WHAT IS REQUIRED: The expected output is an exact copy of the lines from the one containing "Where should I click to: Enable" to the final line below, minus any pictures.

[Data extracted from a collection]
[Start of Attachment]

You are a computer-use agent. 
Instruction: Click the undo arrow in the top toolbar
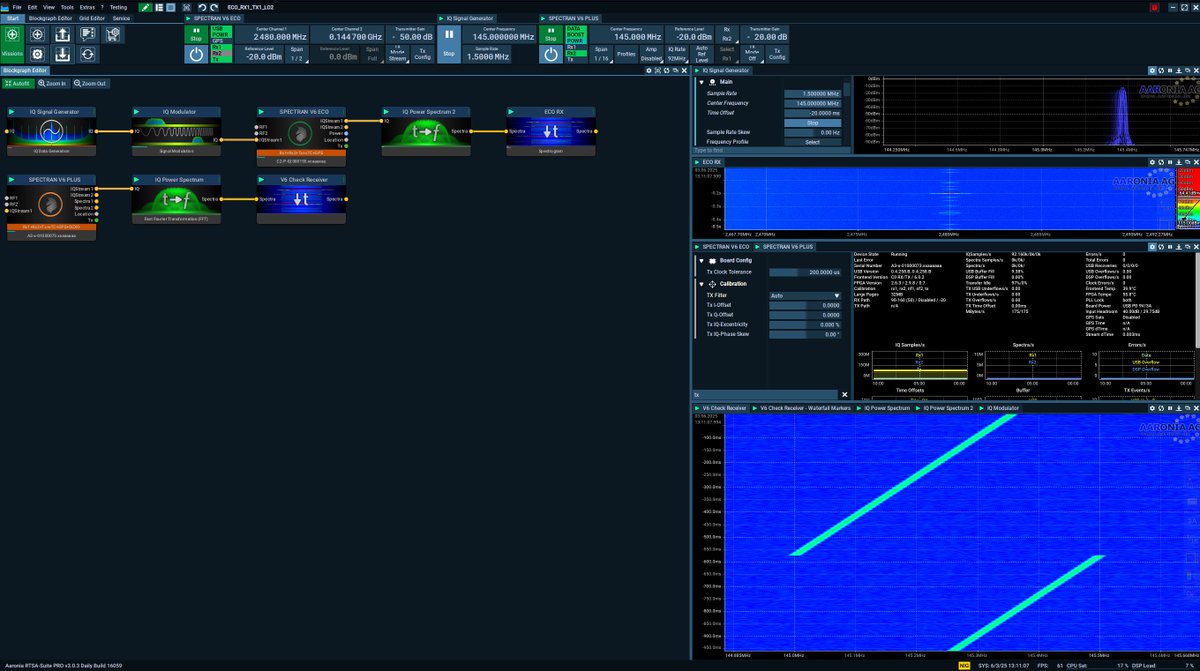point(202,6)
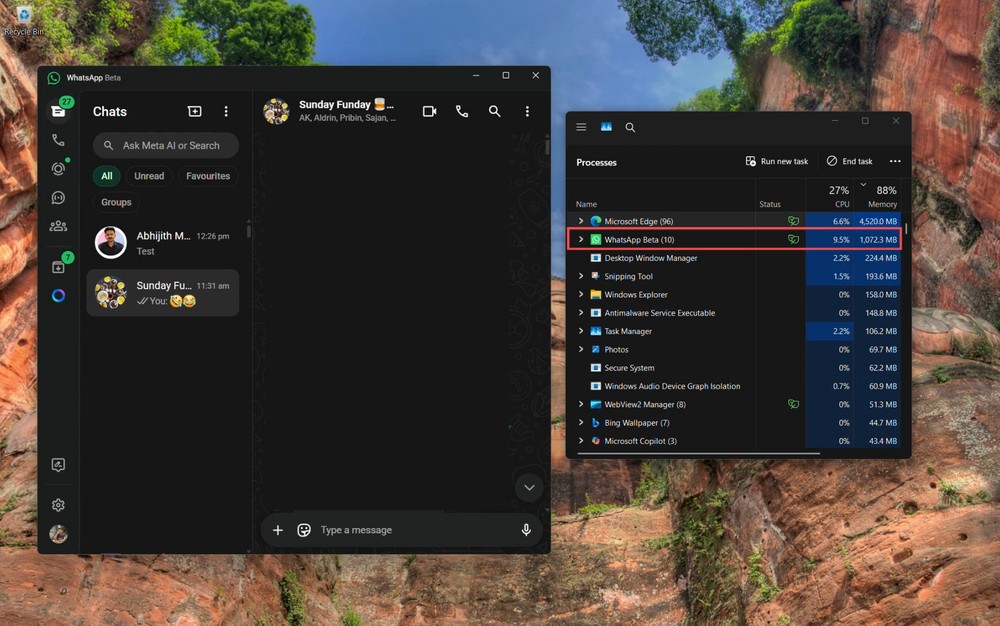Open search within the Sunday Funday chat

(x=494, y=112)
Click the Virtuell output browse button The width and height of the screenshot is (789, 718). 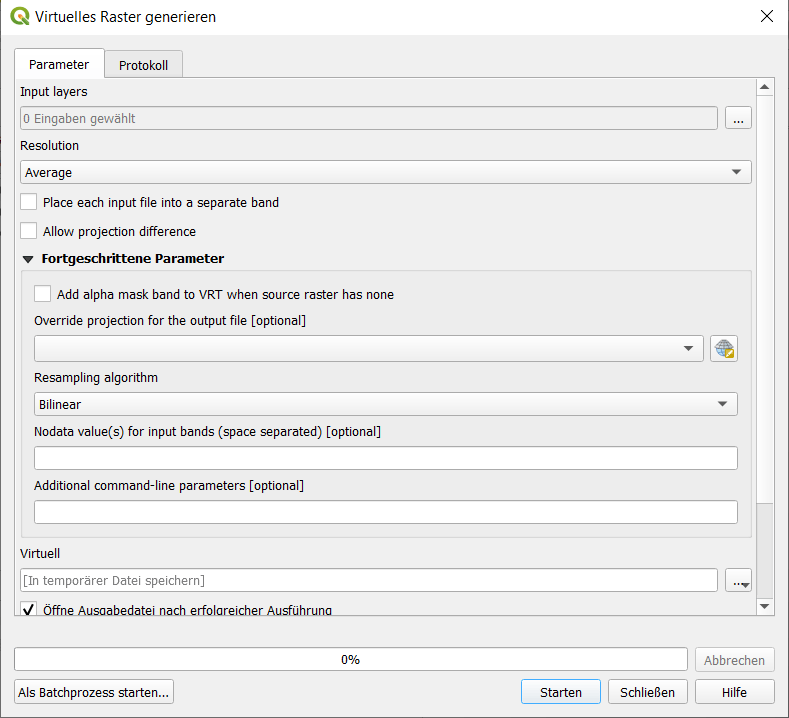click(x=738, y=580)
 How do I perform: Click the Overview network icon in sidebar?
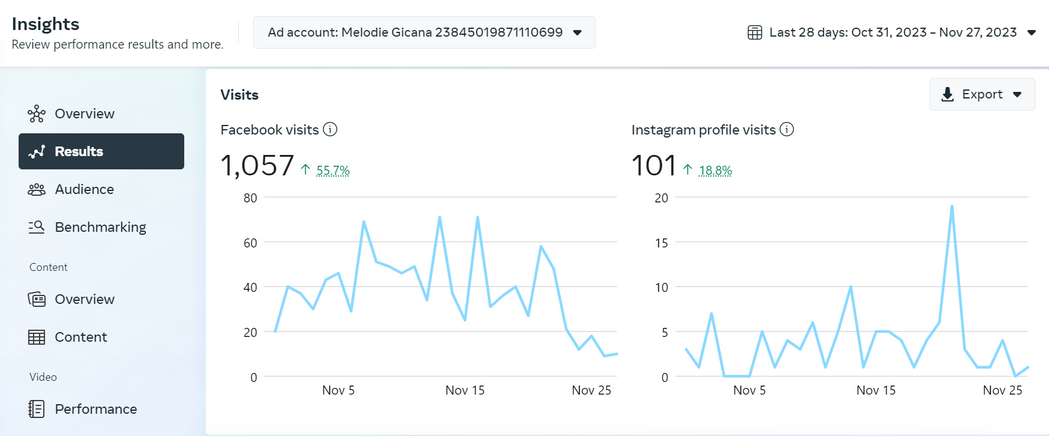(x=36, y=114)
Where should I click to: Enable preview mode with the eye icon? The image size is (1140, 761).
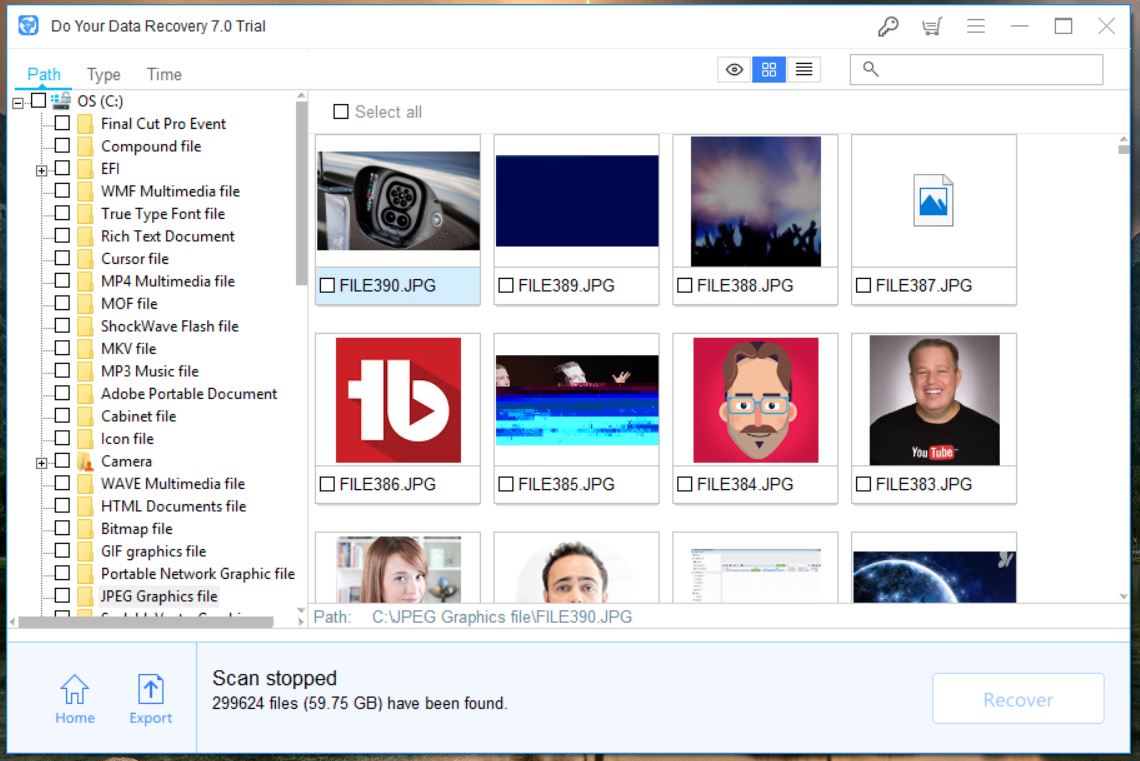pyautogui.click(x=734, y=69)
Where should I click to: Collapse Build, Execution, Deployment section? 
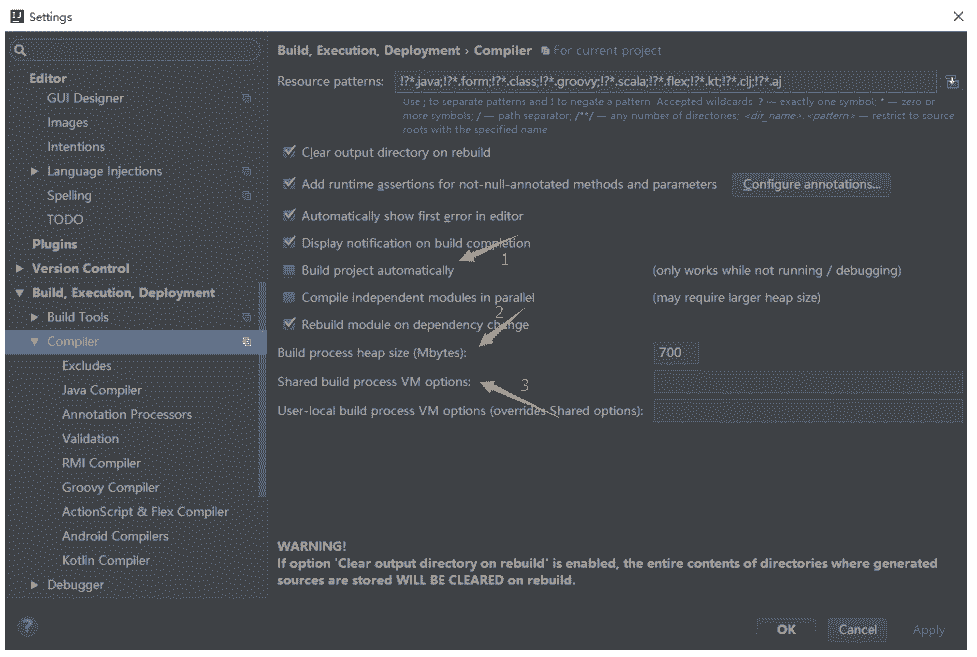20,293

[End of Attachment]

REPLY:
Where should I click to: Enable preview mode with the eye icon? The image size is (1140, 761).
pyautogui.click(x=734, y=69)
Where should I click to: Collapse Build, Execution, Deployment section? 
20,293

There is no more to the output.